5.3.2 Commercial Tort Claim(s). If Debtor now has or at any time acquires or has arise a Commercial Tort Claim* in excess of $100,000 on account of any infringement or unauthorized use of any of the Collateral, Debtor will promptly notify Secured Party of the same, in an authenticated writing reasonably acceptable to Secured Party, setting out the nature of such Claim in sufficient detail to identify the same, and grant to Secured Party in that writing a security interest therein and all Proceeds thereof, incorporating the terms of this Agreement by reference.
5.3.3 Patents and Trademarks. Concurrently herewith Debtor is also executing and delivering to Secured Party a Patent Assignment and a Trademark Assignment pursuant to which Debtor is collaterally assigning to Secured Party any Collateral consisting of patents and patent rights and trademarks, service marks and trademark and service xxxx rights, together with the goodwill appurtenant thereto.
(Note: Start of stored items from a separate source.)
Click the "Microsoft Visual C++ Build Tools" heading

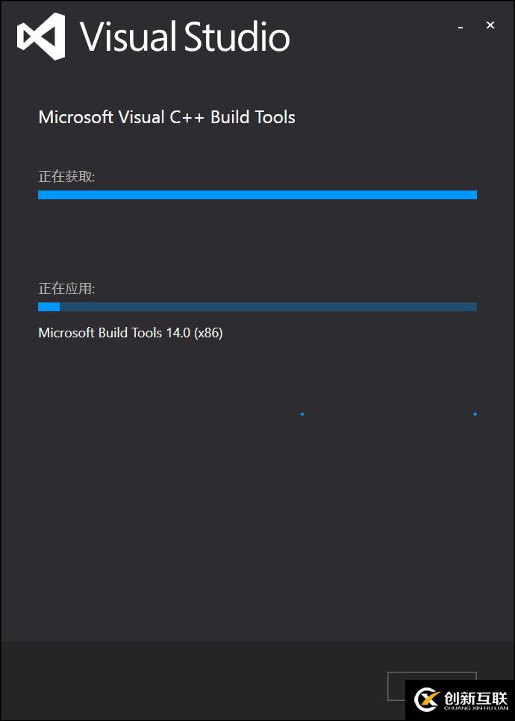(x=166, y=117)
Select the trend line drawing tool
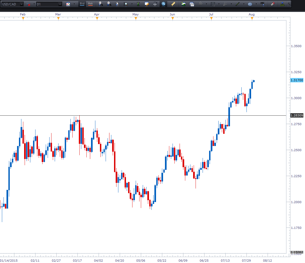 [238, 4]
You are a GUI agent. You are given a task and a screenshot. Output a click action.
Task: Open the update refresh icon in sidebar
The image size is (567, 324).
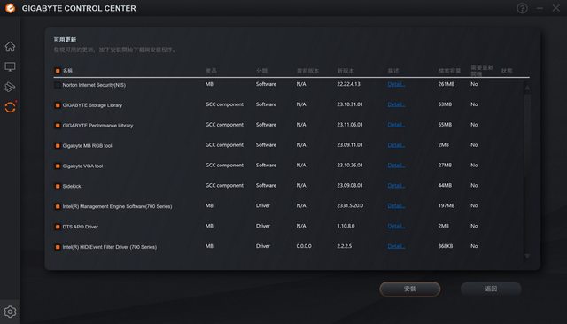[10, 107]
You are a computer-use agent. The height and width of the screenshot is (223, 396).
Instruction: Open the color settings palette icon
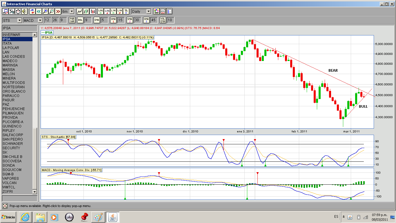coord(157,11)
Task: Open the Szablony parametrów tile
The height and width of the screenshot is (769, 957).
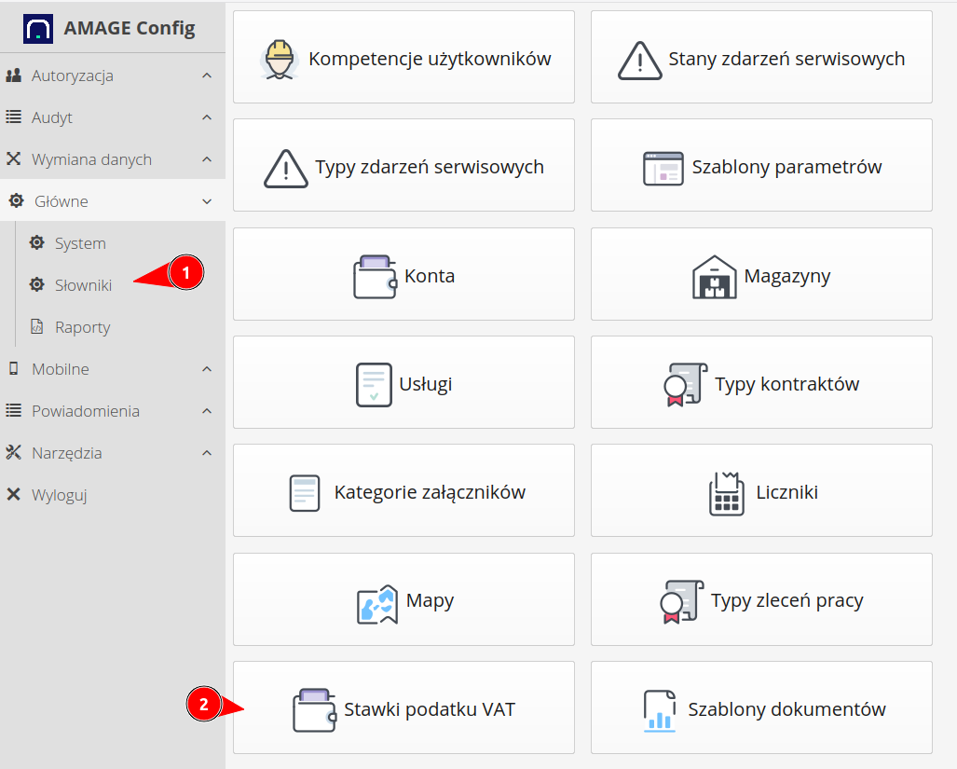Action: 761,168
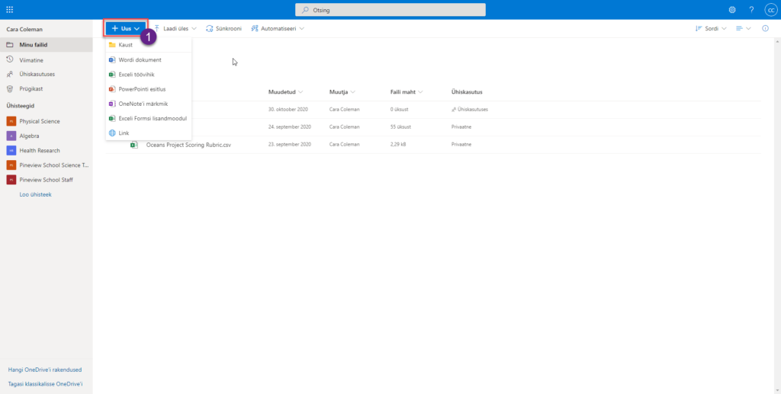Open the view options layout dropdown

tap(744, 28)
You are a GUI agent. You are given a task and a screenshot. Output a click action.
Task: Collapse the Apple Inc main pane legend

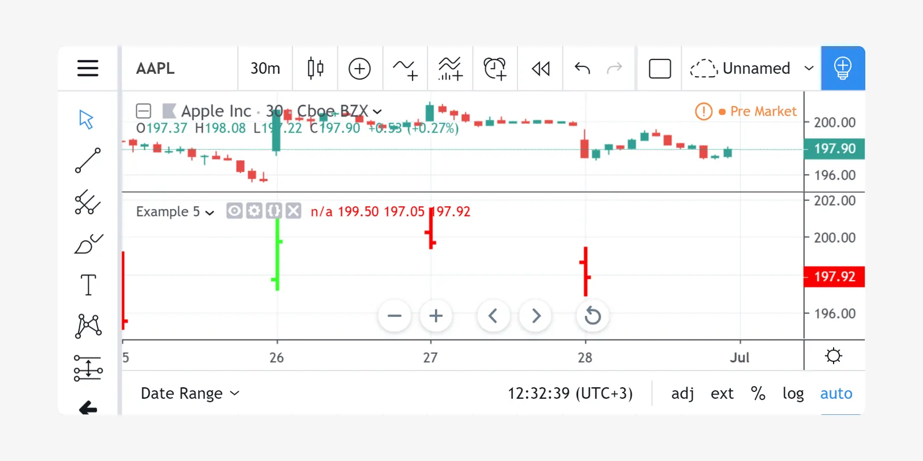click(x=144, y=111)
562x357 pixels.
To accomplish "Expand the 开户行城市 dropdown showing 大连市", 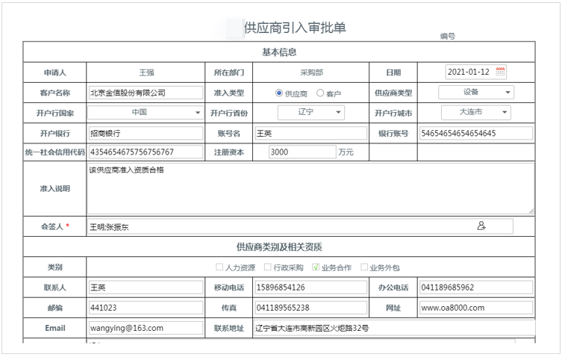I will pyautogui.click(x=475, y=113).
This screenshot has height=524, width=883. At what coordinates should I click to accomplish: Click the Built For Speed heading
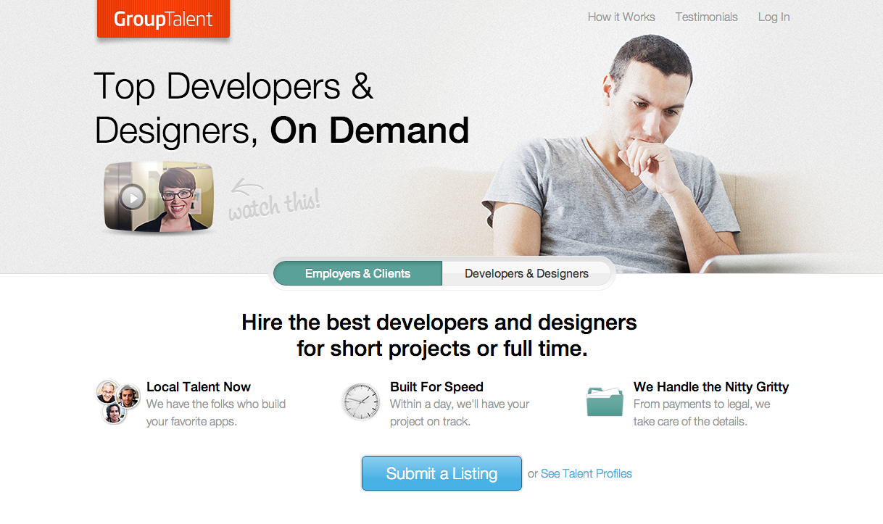[436, 387]
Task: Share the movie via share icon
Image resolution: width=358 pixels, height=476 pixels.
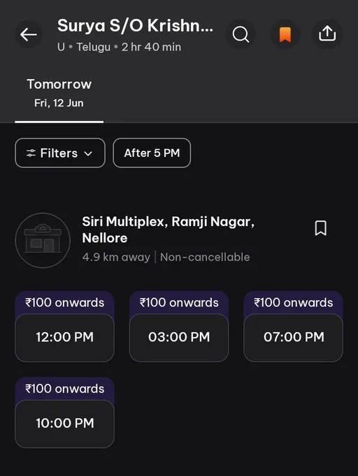Action: (x=327, y=34)
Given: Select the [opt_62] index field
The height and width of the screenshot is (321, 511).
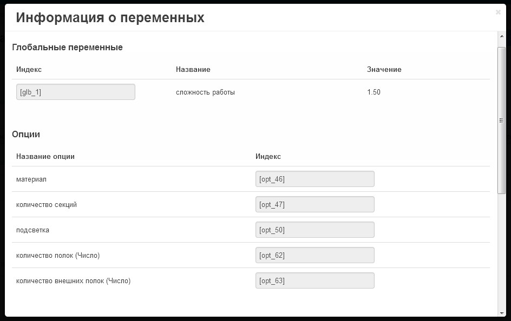Looking at the screenshot, I should tap(315, 255).
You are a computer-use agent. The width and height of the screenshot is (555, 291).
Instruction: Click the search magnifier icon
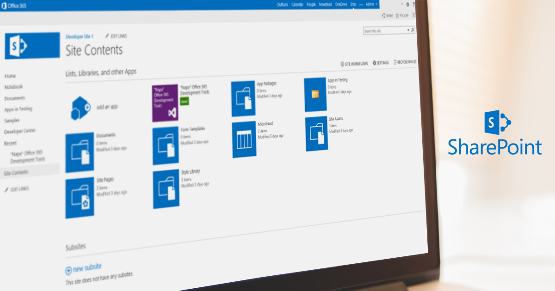pyautogui.click(x=412, y=30)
5.3.4 Other Actions as to Collateral. Debtor agrees with Secured Party to take or permit any other action requested by Secured Party in writing to insure the attachment, perfection and first lien priority status of, and the unhindered ability of Secured Party to enforce the security interests, rights and remedies in any of the Collateral pursuant to this Agreement or applicable law (collectively, “Enforcement”), including (i) completing, executing, delivering and filing where appropriate, financing statements, amendments thereto and continuations thereof to the extent deemed necessary or advisable by Secured Party, (ii) complying in all material respects with any applicable provision of any law, rule, regulation or any treaty of the United States as to any Collateral if such compliance is a condition to Enforcement, (iii) obtaining governmental and other third-party consents and approvals, including that of any licensor, lessor or other person obligated on the Collateral or on account of the Loan, (iv) obtaining waivers from landlords or other secured parties in form reasonably acceptable to Secured Party upon written request from Secured Party, and (v) taking any and all actions required by earlier version of the Uniform Commercial Code or by any other applicable law of the State, any other state, the federal government or any foreign government.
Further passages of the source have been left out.